A vaccine is coming and only old people die.
For the entire western world there is only covid 19 management until vaccine gets there.
Lockdowns are off the table.
We are getting ready to make what happened in Italy and NYC look like no big deal nationwide. I’m really not so sure lockdowns are off the table. Especially not in states with competent government.
Not to mention several european countries are back in some form of lockdown so I’m not exactly sure the entire western world having lockdowns off the table is accurate. The vaccine is still probably 6-9 months from widespread distribution.
Almost all of Europe is in lockdown. So that false. When the weather cools and the east coast gets hit hard again we will be back in some form of lockdown here IMO.
That’s basically been the truth nobody wants to say out loud since day 1. It’s never been about saving lives, just keeping the rates of hospitalization and death at a manageable level.
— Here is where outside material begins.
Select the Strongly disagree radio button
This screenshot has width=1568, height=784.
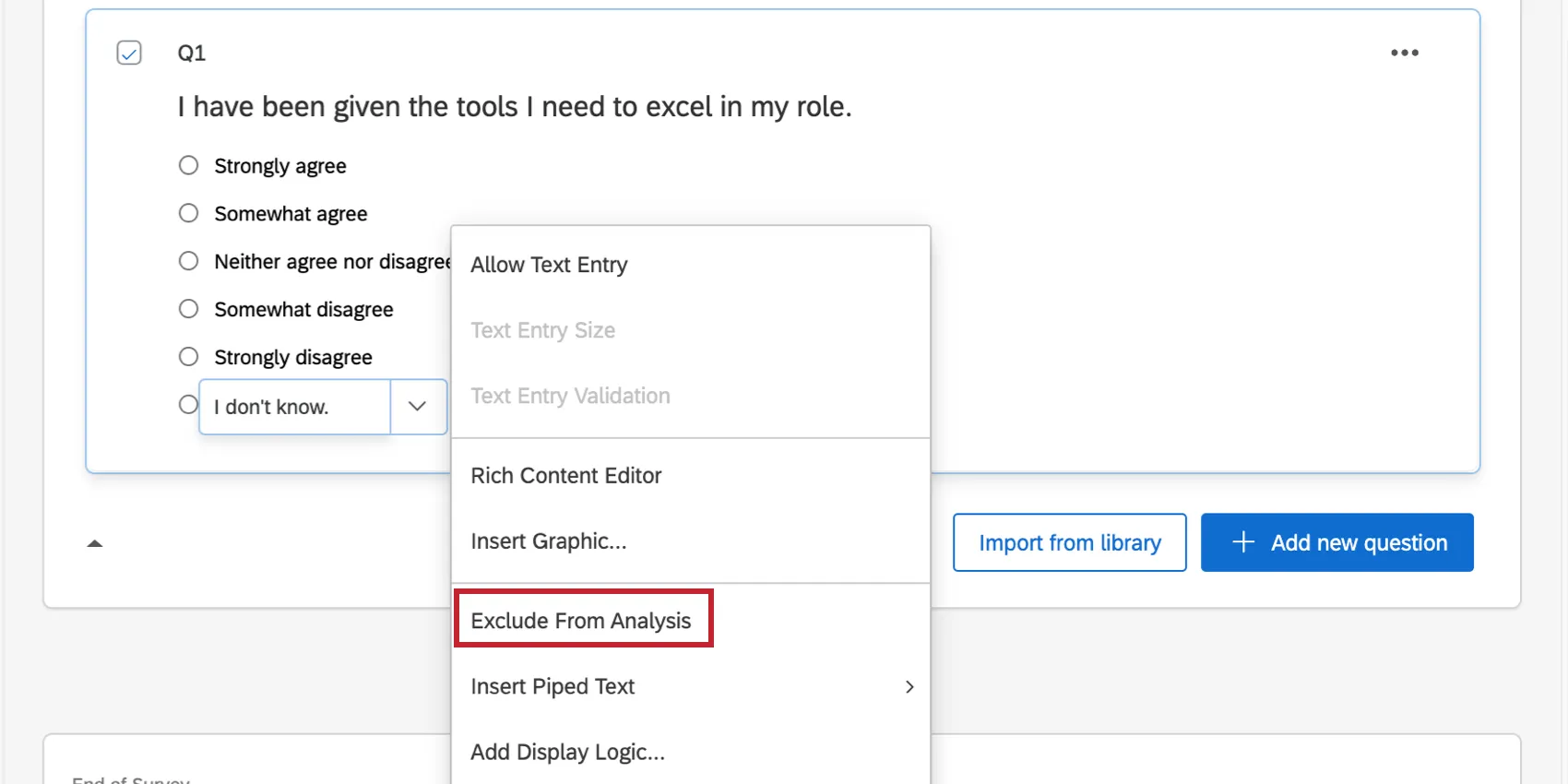point(189,358)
I think there’s ~zero chance states implement a lockdown that interferes with Thanksgiving due to all the OFB anti-mask nutjobs. Thanksgiving is going to be looked back at as a nationwide super spreader event. People will die, no one will care.
Isn’t it better to have a lockdown anyway so that reasonable people will comply?
I think some of you guys are way more optimistic about what is coming that I am. The virus hasn’t changed since March. Most places in the US and Europe were not hard hit because of a combo of summer, initial lockdowns and no school. We very clearly have the entire US about ready to tip over their hospitals. There may be beds but there will not be adequate staff. Normal travel contracts run $50-80 an hour depending on location for travel nurses. They are now running $150-200. The hospitals see the writing on the wall and know they need to lock in nurses now in a mad competition to see who is the least understaffed. Hospital corporations are not in the habit of giving away money for no reason.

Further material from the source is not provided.